--- Task material ---

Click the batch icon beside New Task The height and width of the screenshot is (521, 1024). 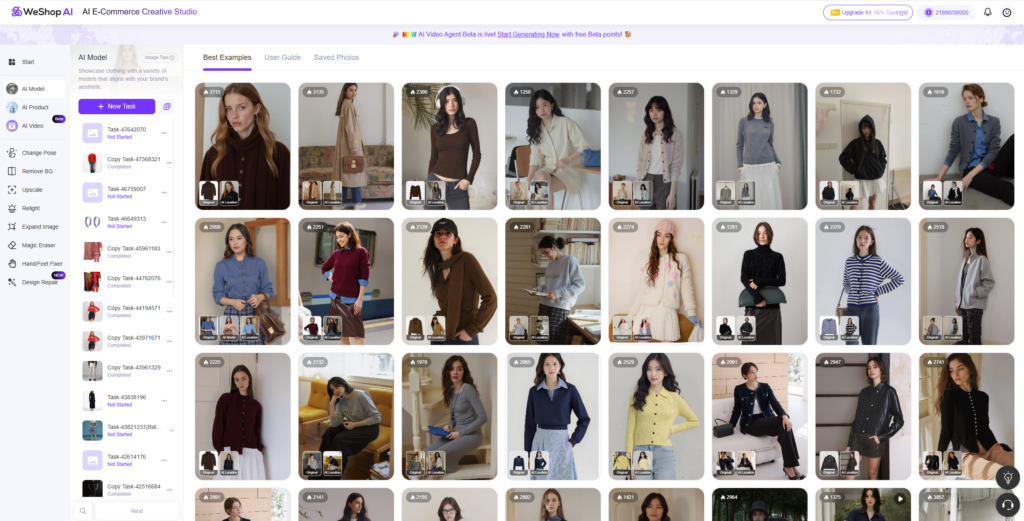[x=167, y=106]
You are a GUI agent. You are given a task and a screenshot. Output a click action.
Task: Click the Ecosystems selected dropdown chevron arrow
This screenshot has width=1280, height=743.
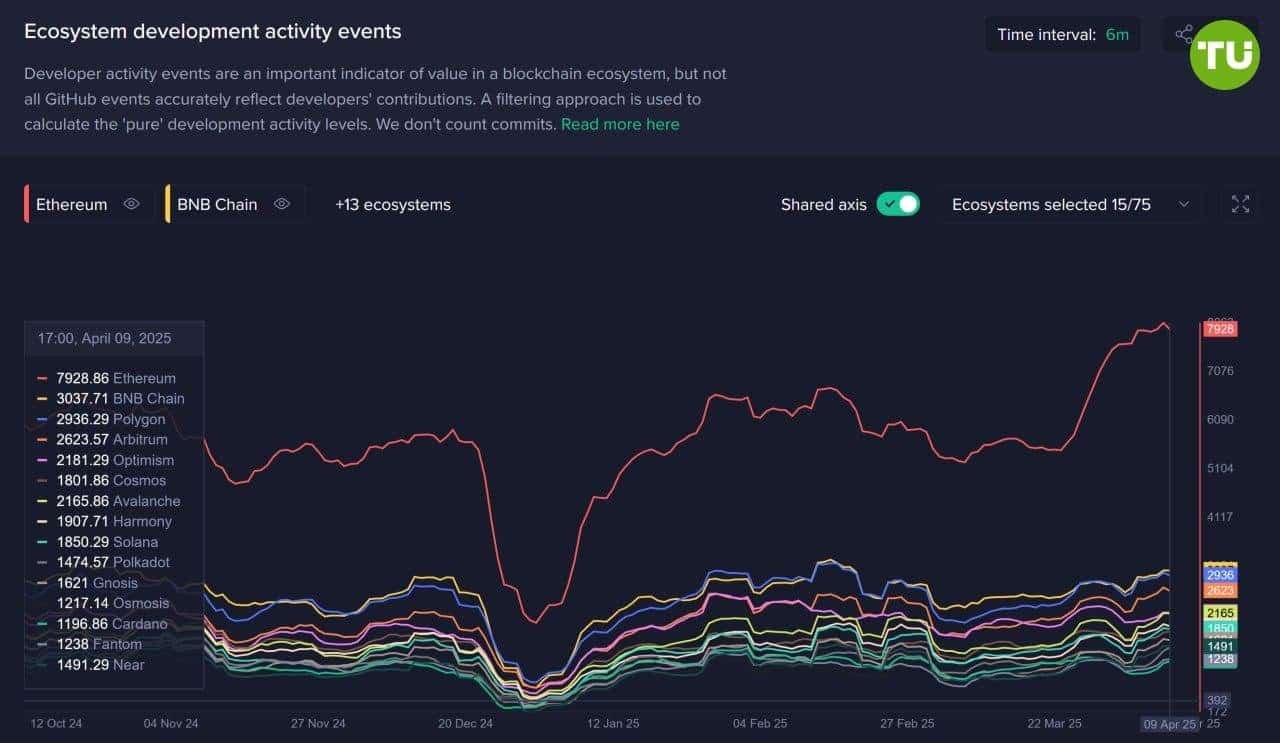click(1184, 204)
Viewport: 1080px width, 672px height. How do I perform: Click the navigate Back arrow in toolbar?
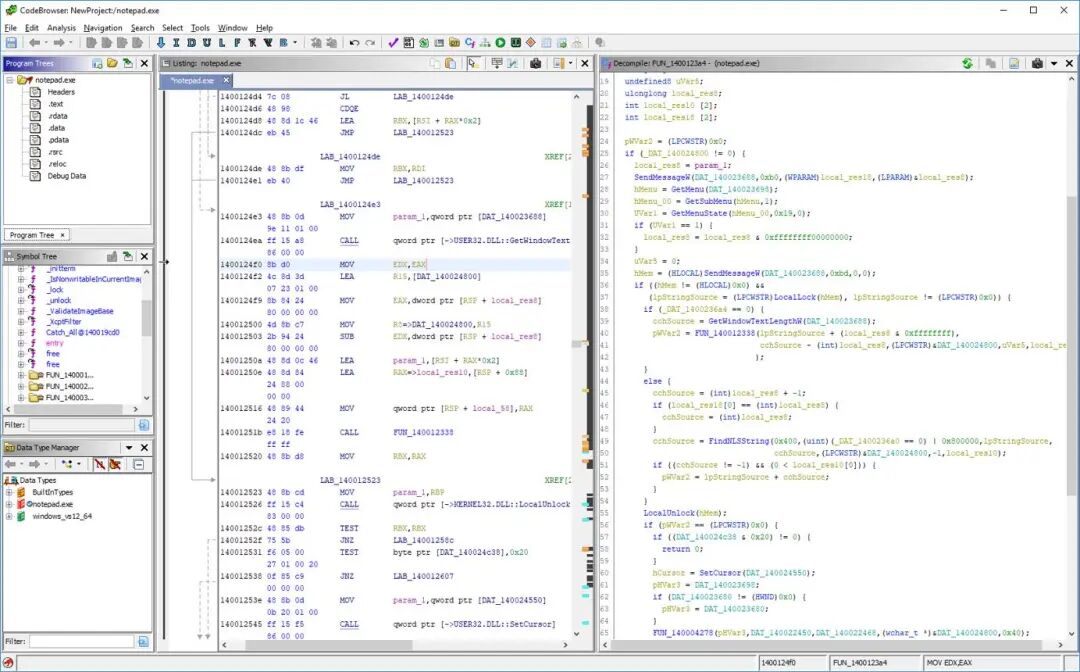click(x=34, y=43)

---

● **Assignment**: Produce an exact copy of the lines from the line with "This screenshot has width=1280, height=743." through the last line of the data above, both ends included. No pictures belong in it.

● **Solution to this exercise**:
This screenshot has width=1280, height=743.
click(1184, 204)
Viewport: 1080px width, 672px height. How do I perform: Click the navigate Back arrow in toolbar?
click(x=34, y=43)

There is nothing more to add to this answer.